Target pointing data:
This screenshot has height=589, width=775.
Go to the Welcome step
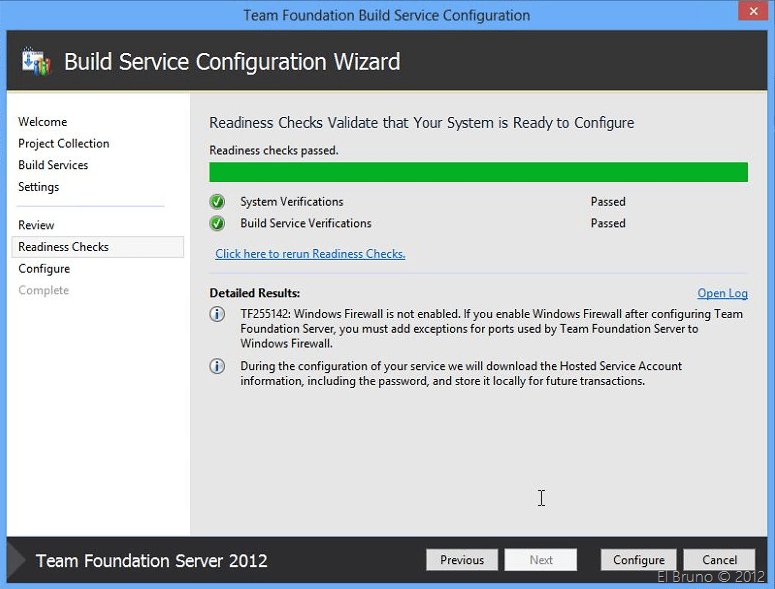point(43,122)
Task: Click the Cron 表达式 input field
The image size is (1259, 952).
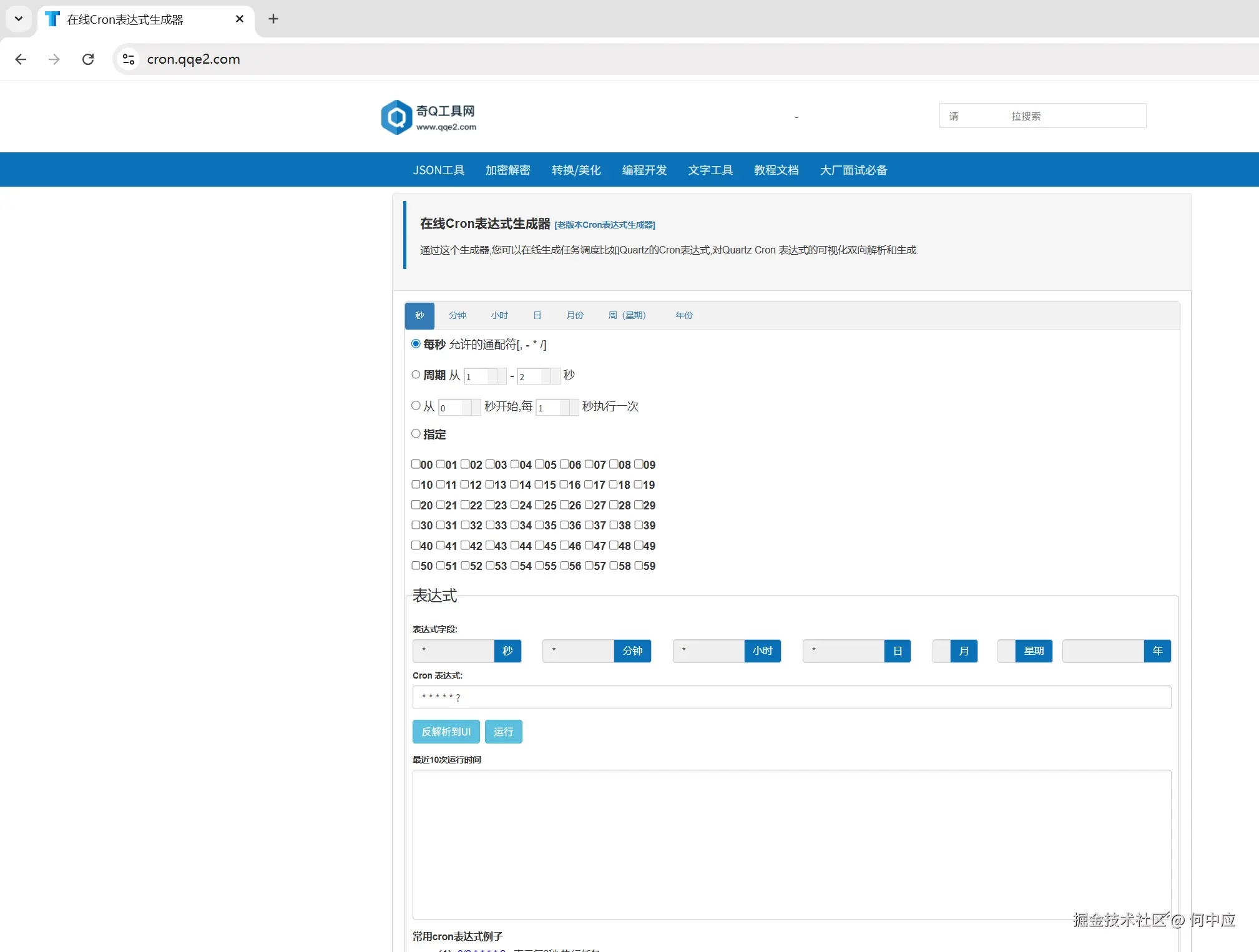Action: point(791,697)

=== REQUIRED TASK ===
Rewrite the entries above with "input field" changed to "text box" and everything else kept as it is. Leave the pictures out.

=== THE ANSWER ===
This screenshot has height=589, width=775.
Go to the Welcome step
point(43,122)
Task: Click the Cron 表达式 text box
The image size is (1259, 952).
Action: point(791,697)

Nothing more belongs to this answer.